- Born: London, England
- Occupations: Journalist, producer, executive
- Spouse: Nick Ross
- Children: 3

= Sarah Caplin =

British producer and television executive (born 1954)

Sarah Patricia Ann Caplin (born March 1954) is a British producer and television executive, formerly at ITV, and before that Deputy Secretary of the BBC, who has helped create two national charities, one for children and one for older people. She was a founder of Childline, together with her cousin Esther Rantzen and also The Silver Line. She was educated at the University of York and is married to TV presenter Nick Ross.

== Television credits ==
Caplin joined the BBC as a graduate trainee in 1980 and worked as a researcher on a variety of current affairs and factual entertainment programmes. As a producer her credits include ChildWatch, which involved the creation of a helpline, which in turn developed into ChildLine. Caplin was also responsible for Drugwatch, which featured an appearance by the Princess of Wales as well as Crime The Shocking Truth and the pilot for Crimewatch. In 1989 she was appointed Editor of Watchdog, and was responsible for hiring Anne Robinson as the presenter. In 1995 she was appointed Deputy Secretary of the BBC and in 1997 was headhunted to join Granada TV as the Editor of This Morning.

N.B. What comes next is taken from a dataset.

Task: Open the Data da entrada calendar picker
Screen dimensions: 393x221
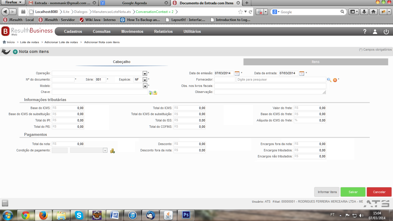Action: (302, 73)

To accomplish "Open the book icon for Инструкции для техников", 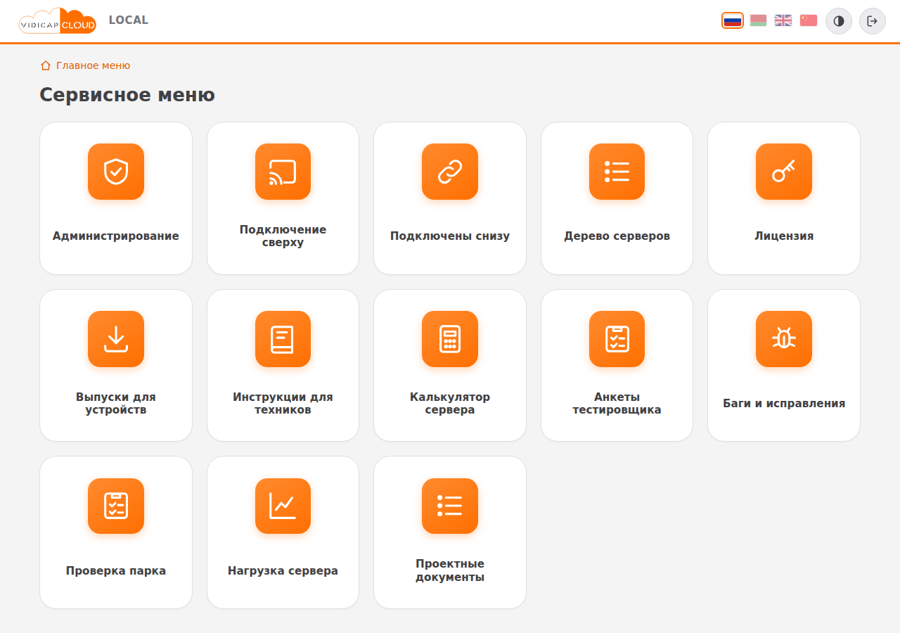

Caplin quit after three months. She was promoted to head of development for Granada Factual North and in 2000 was appointed Head of Features. Among the shows she created are 60 Minute Makeover, several series with Jade Goody and the Royal Navy, and House of Horrors.

Caplin left ITV in March 2011.

Caplin subsequently helped Esther Rantzen set up The Silver Line, a charity for older people, and was Director of Policy and Communications.